Germany’s services sector contracted in April, with the S&P Global Services PMI falling to 46.9 from 50.9 in March, the sharpest decline since November 2022. New business, export sales, and employment all weakened, while input cost inflation hit a three-year high and output prices rose to a 26-month high. The composite PMI also slipped back into contraction at 48.4, underscoring broader eurozone growth risks.

Analysis

The clean read-through is not “Germany is weak” so much as “Europe is forcing an earlier disinflation trade, but with a margin squeeze first.” A softer services backdrop plus weaker export demand reduces pricing power for cyclicals, yet the simultaneous acceleration in input and output prices suggests firms are trying to defend margins by passing through costs — a setup that usually compresses volumes before it restores profitability.

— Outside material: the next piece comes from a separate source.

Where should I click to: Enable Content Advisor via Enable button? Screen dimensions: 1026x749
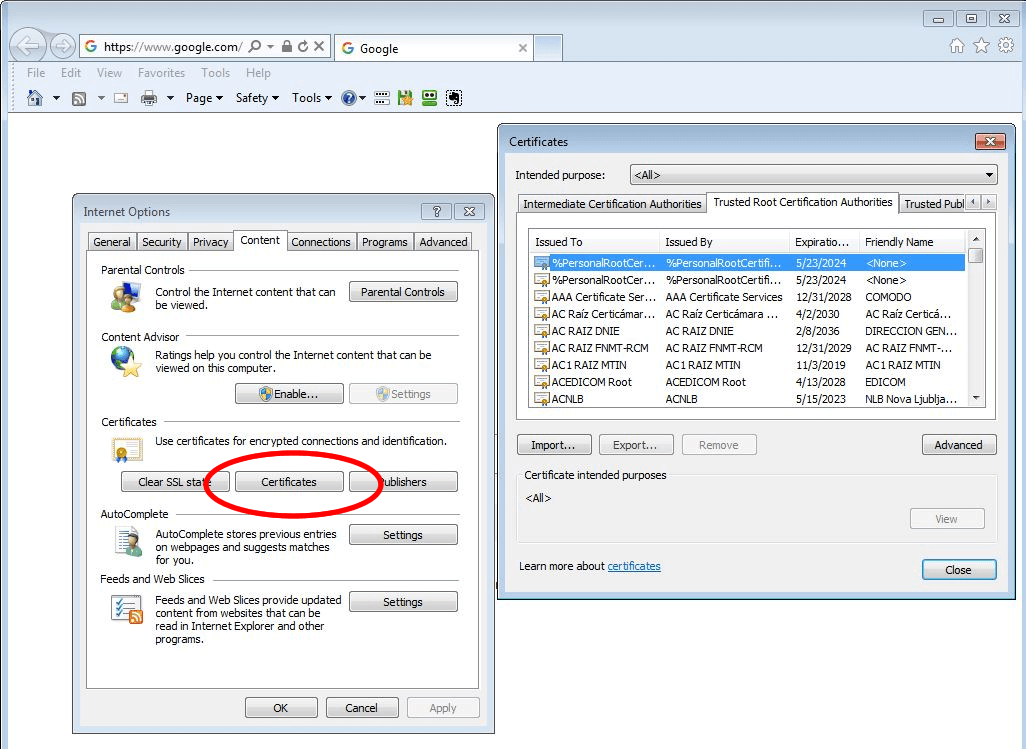[x=289, y=393]
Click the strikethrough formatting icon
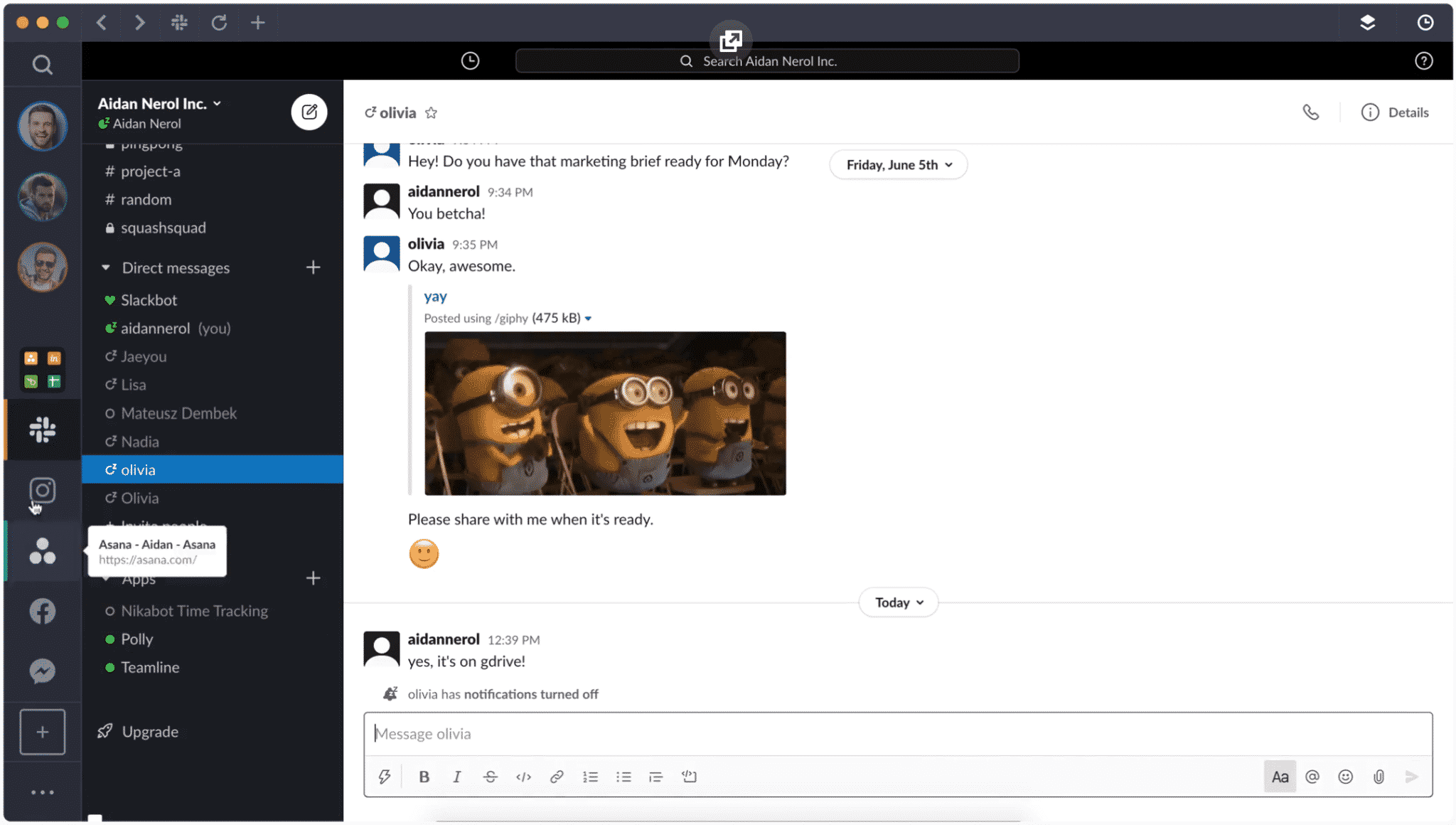Screen dimensions: 1456x825 tap(491, 777)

That is most bearish for transportation, logistics, and domestic demand proxies, where customers tend to delay discretionary spend fastest when confidence rolls over. Second-order, this is mildly positive for hardware names with AI-specific demand elasticity because capex is becoming more differentiated: enterprise budgets may be pressured, but hyperscaler and infrastructure spending is still being protected. AMD’s move signals the market is willing to pay for any AI beneficiary with visible revenue inflection, while weaker macro in Europe increases the chance that managers rotate away from low-growth cyclicals into secular growth and compute names. The risk is that this becomes a crowded “quality growth” chase if rates stay sticky and Europe slips deeper into contraction, which would eventually pressure multiples even for the AI winners. The timing matters: the macro signal is immediate for sentiment, but the earnings damage to industrials and transport should show up over 1-2 quarters if order trends do not stabilize. A harder geopolitical/energy shock would amplify the negative through both cost inflation and demand destruction, but the more likely reversal is a moderation in energy prices or policy support that improves real incomes. Until then, the asymmetric trade is to fade domestically exposed European cyclicals and prefer names with pricing power or ex-Europe demand exposure.